Task:
Print the lines below without any changes, beginning at the line containing "Task: Cancel the Slideshow options dialog" and continuing through the last of the items.

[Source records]

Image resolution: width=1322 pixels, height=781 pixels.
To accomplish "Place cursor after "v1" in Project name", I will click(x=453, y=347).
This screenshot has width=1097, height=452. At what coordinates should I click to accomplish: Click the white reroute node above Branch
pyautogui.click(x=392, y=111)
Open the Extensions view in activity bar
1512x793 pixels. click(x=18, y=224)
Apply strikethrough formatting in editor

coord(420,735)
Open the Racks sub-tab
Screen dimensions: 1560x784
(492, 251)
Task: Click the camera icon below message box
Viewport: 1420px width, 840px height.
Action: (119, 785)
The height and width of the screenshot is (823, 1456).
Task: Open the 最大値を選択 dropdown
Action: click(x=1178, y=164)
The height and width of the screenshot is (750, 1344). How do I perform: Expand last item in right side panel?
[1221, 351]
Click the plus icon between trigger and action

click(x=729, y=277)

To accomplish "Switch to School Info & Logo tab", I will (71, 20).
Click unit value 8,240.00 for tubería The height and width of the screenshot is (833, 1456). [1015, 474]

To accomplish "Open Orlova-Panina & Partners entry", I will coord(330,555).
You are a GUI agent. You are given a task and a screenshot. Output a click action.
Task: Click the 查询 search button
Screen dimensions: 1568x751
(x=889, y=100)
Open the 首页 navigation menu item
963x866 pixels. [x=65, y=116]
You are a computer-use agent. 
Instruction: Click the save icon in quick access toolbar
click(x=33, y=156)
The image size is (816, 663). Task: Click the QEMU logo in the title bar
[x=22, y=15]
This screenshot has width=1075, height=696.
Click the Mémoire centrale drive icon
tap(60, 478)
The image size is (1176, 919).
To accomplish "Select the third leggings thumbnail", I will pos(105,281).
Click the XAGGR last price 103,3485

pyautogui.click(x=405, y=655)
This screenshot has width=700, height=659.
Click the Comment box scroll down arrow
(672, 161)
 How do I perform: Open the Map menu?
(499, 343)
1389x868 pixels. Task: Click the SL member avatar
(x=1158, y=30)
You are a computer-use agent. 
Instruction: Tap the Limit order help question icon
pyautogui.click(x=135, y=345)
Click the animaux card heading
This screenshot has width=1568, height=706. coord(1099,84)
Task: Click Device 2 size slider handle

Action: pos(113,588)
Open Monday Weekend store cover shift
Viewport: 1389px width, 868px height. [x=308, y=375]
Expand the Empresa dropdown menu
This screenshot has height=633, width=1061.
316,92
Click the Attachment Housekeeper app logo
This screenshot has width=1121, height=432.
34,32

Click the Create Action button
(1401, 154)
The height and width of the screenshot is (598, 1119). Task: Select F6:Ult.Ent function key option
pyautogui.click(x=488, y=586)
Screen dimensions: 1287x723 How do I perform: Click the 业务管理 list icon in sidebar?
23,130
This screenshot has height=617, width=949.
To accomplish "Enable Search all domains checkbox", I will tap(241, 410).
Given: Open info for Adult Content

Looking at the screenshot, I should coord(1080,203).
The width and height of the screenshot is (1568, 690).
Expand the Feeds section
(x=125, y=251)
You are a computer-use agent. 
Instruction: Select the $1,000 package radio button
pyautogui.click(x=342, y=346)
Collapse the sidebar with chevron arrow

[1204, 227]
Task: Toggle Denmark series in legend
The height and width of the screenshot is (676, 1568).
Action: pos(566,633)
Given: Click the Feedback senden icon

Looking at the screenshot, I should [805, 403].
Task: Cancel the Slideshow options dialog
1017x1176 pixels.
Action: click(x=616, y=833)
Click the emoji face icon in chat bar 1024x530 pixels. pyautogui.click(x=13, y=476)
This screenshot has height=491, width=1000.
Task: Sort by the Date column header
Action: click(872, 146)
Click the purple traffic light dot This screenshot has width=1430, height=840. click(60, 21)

Completed exercise:
Task: Cancel the Slideshow options dialog
1017x1176 pixels.
Action: click(x=616, y=833)
Click the emoji face icon in chat bar 1024x530 pixels. pyautogui.click(x=13, y=476)
This screenshot has height=491, width=1000.
Task: Sort by the Date column header
Action: click(872, 146)
Click the purple traffic light dot This screenshot has width=1430, height=840. click(60, 21)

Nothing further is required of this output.